# ASL Neural Network Pipeline Notebook

This notebook contains all the steps necessary to train a neural network for the ASL Neural Network App project located at [this repository](https://github.com/TWilliamsA7/asl-neural-app/tree/main). Utility functions can also be found in the above repository under the src directory.

1. Setup: Configuration & Authentication
2. Environment: Initialization & Imports
3. Data: Acquisition & Preprocessing
4. Data: Loading & Splitting
5. Model: Architecture
6. Model: Training
7. Model: Evaluation

## Setup: Configuration & Authenticatioon

This section of the notebook is for setting up the necessary authentication and configuration of the Colab environment

In [12]:
# Import necessary modules for setup

from google.colab import userdata, auth, files
import os
import sys

### Create github connection via colab variables

In [None]:
# Define repository details
USERNAME = "TWilliamsA7"
==========
▶ **SHORT TASK**: From the ASL notebook text above, copy out everything from "# ASL Neural" down to "the src directory.".
==========
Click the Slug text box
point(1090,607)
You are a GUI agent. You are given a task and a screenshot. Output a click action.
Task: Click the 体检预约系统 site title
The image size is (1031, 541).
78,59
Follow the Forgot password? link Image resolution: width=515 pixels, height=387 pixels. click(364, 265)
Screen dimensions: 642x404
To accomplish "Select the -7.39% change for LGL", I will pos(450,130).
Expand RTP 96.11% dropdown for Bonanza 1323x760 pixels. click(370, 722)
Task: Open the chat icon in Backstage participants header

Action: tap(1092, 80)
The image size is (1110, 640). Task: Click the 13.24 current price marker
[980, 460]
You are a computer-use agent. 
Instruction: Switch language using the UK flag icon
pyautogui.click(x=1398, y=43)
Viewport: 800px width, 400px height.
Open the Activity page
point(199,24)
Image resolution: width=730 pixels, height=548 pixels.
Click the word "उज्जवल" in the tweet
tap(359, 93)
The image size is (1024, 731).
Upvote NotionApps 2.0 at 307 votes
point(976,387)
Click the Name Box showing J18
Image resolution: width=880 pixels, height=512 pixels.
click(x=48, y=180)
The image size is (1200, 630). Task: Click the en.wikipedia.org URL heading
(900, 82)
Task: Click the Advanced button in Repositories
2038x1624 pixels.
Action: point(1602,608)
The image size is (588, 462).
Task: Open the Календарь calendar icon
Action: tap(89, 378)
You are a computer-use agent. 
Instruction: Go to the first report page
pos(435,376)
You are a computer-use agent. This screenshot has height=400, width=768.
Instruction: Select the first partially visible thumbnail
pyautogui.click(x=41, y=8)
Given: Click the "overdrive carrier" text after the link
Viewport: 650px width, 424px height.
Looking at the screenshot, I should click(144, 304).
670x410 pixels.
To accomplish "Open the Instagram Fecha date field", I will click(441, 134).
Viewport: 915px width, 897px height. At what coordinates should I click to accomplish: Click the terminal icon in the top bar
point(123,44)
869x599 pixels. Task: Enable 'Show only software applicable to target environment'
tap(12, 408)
==========
▶ **REPLY TO THE TASK**:
# ASL Neural Network Pipeline Notebook

This notebook contains all the steps necessary to train a neural network for the ASL Neural Network App project located at [this repository](https://github.com/TWilliamsA7/asl-neural-app/tree/main). Utility functions can also be found in the above repository under the src directory.